TCS isn't the only software company piling into Argentina. PeopleSoft Argentina added a lab in Buenos Aires last year to tweak software headed to Asia and Russia, and it plans to double the staff there to 50 this year. Motorola added 80 employees at its cellphone-software factory in Cordoba. And Oracle has beefed up its eStudio in Buenos Aires by 75 people in recent months. Overall, Argentina's IT-outsourcing revenue is expected to more than triple, to $445 million by 2008, up from $132 million last year, according to IDC, a technology consultancy. By then, in Latin America, it will lag behind only Brazil's $1.7 billion and Mexico's $816 million markets, but its expected annual growth rate of 28% is by far the fastest in the region.

Argentina also far outpaces its peers in projected call-center growth. Today's 2,800 offshore-agent positions—desks where staff take or make calls—are pegged to triple, to 10,000, by 2008, according to IDC. "Argentina is the world's fastest-growing offshore call-center market of a comparable size," says Mark Best, an analyst at market research firm Datamonitor.

Big call-center names in Buenos Aires include EDS, TeleTech, and Teleperformance. The latter's staff tops 1,200—all of them added since 2002—who mostly serve U.S. and European customers, in both English and Spanish. Among the companies they handle calls for are Microsoft and Motorola. AOL Latin America recently moved its Puerto Rican and Mexican call centers to Argentina, from where it now serves all three countries. It also answers online billing queries from AOL Germany customers, in German.

"Our call center in Argentina performed better than Mexico's at responding to technical queries, and in other languages," says Monique Skruzny, a vice president at AOL Latin America. "There's an abundance of multilinguals here."
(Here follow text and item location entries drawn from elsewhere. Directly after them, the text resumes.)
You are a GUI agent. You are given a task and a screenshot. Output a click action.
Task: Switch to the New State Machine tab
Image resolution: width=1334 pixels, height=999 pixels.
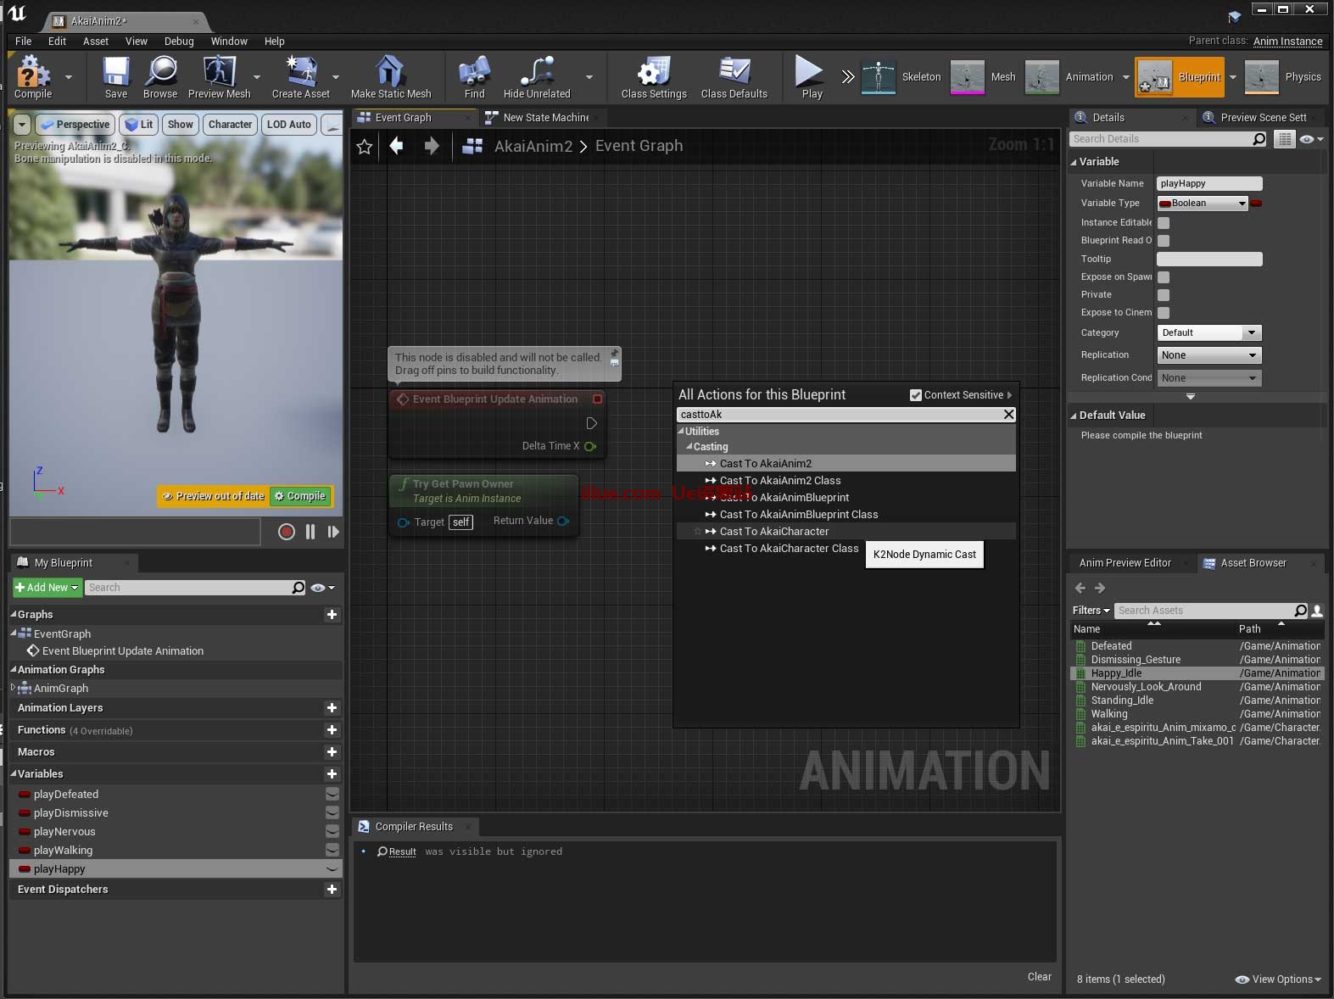tap(545, 118)
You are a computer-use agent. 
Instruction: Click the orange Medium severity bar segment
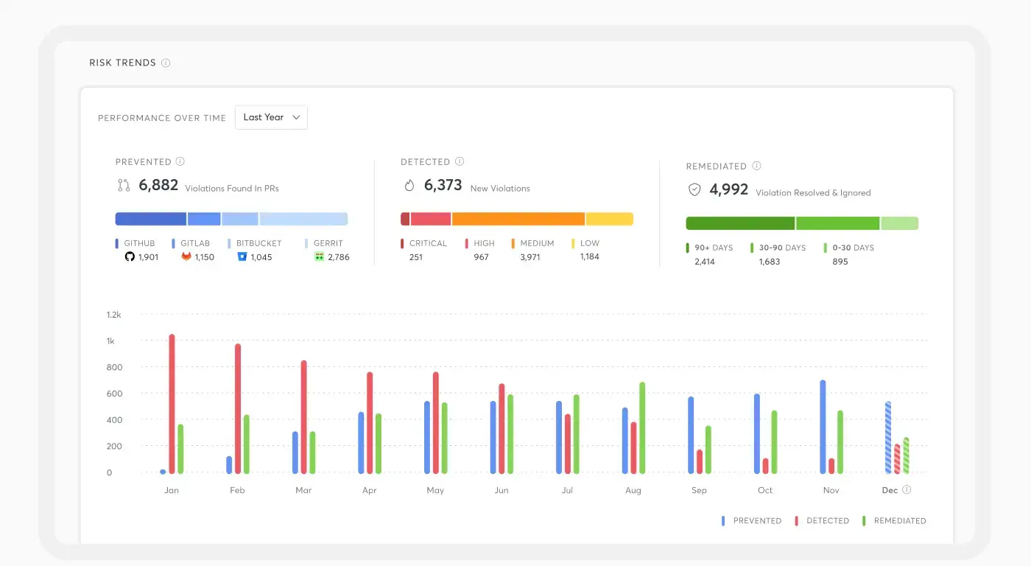click(x=518, y=219)
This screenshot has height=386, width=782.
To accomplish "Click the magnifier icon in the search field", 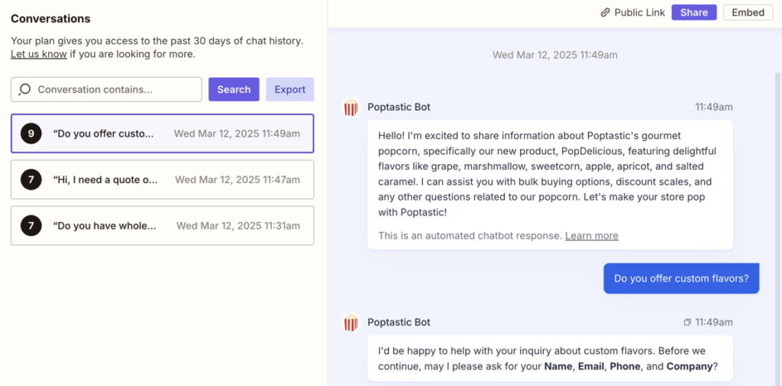I will [24, 89].

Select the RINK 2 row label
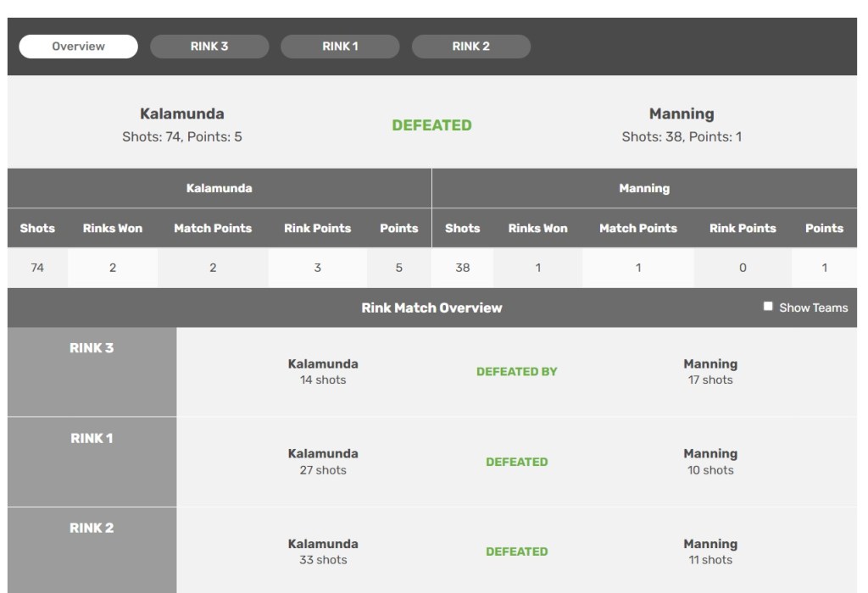click(x=92, y=529)
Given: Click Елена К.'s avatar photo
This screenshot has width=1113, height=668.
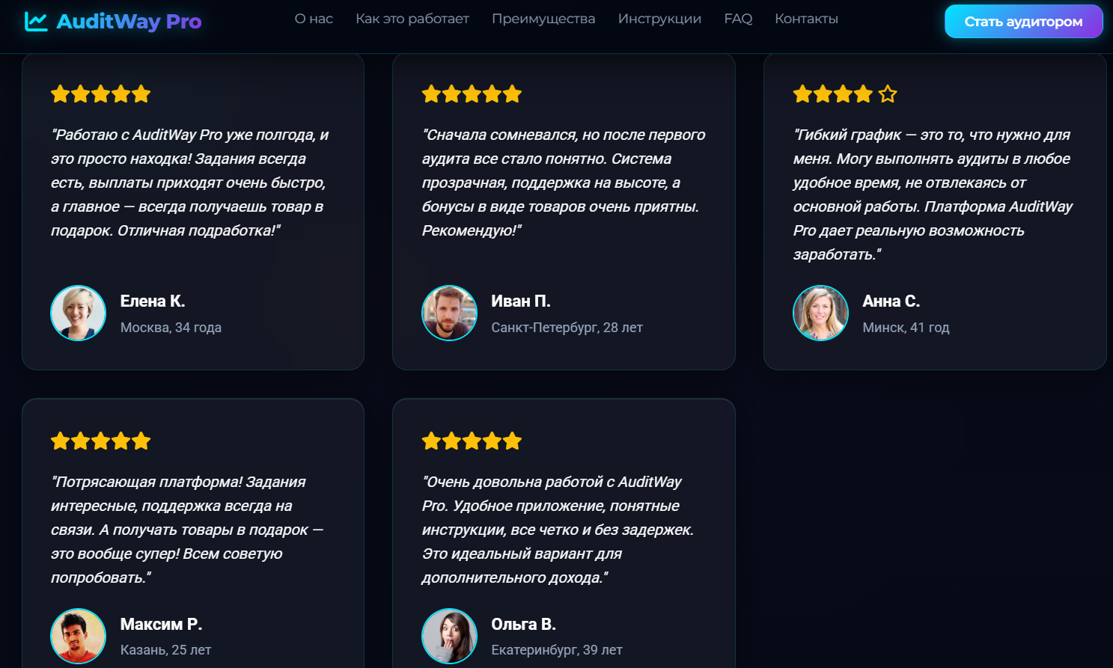Looking at the screenshot, I should 79,313.
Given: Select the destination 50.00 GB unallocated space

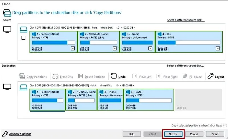Looking at the screenshot, I should [x=198, y=100].
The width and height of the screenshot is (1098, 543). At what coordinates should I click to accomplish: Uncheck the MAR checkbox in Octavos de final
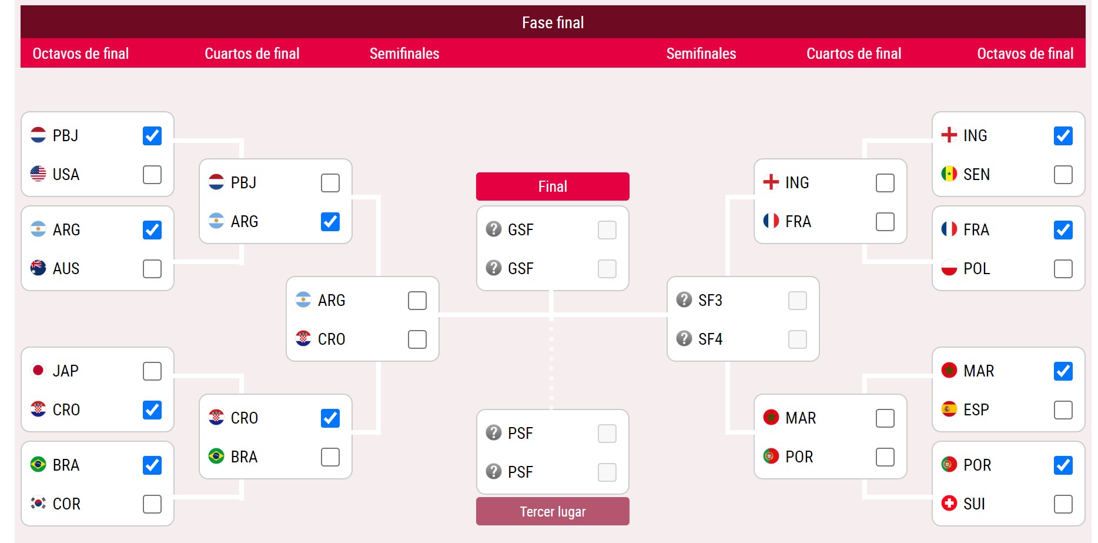point(1063,371)
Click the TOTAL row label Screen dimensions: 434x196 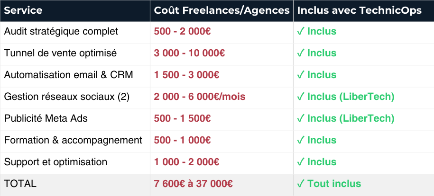pos(20,184)
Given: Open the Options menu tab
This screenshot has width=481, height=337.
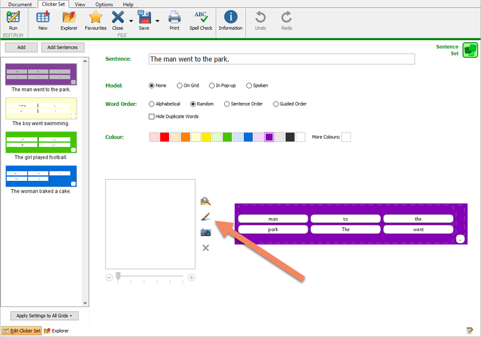Looking at the screenshot, I should pyautogui.click(x=104, y=4).
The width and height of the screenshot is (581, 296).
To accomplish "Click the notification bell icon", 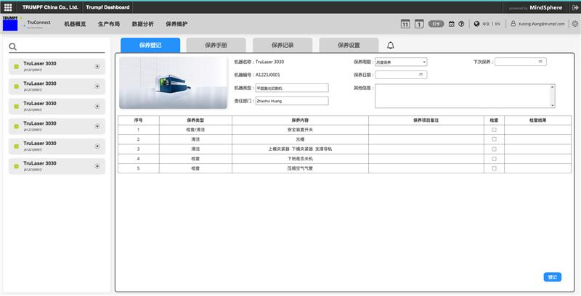I will tap(391, 45).
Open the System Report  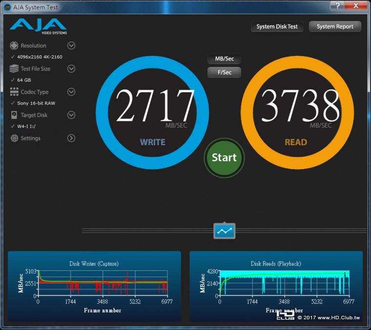[335, 26]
In the long run, Argentina's offshoring sweet spot may be in multilingual call centers, as it faces off against China, Hungary, and the Philippines in the fight for such jobs. Argentina is said to have access to more multilingual people than any other country in Latin America. Humberto Pato Vinuesa, the general manager of Atento Argentina, a Buenos Aires call center that employs 3,000 people—many of them college students or recent graduates—reckons that one of every three job applicants for bilingual positions in Argentina is actually bilingual, compared with one in 1,000 in India.

Companies such as Bank of America are targeting U.S. Hispanics for mortgages and credit cards. And having truly fluent bilinguals allows call-center companies to target households in, say, Miami with one call. "We want to serve the U.S.'s 40 million Hispanics—that's more than Spain," says Vinuesa. "With up to 30,000 bilingual people around Buenos Aires, we are unstoppable."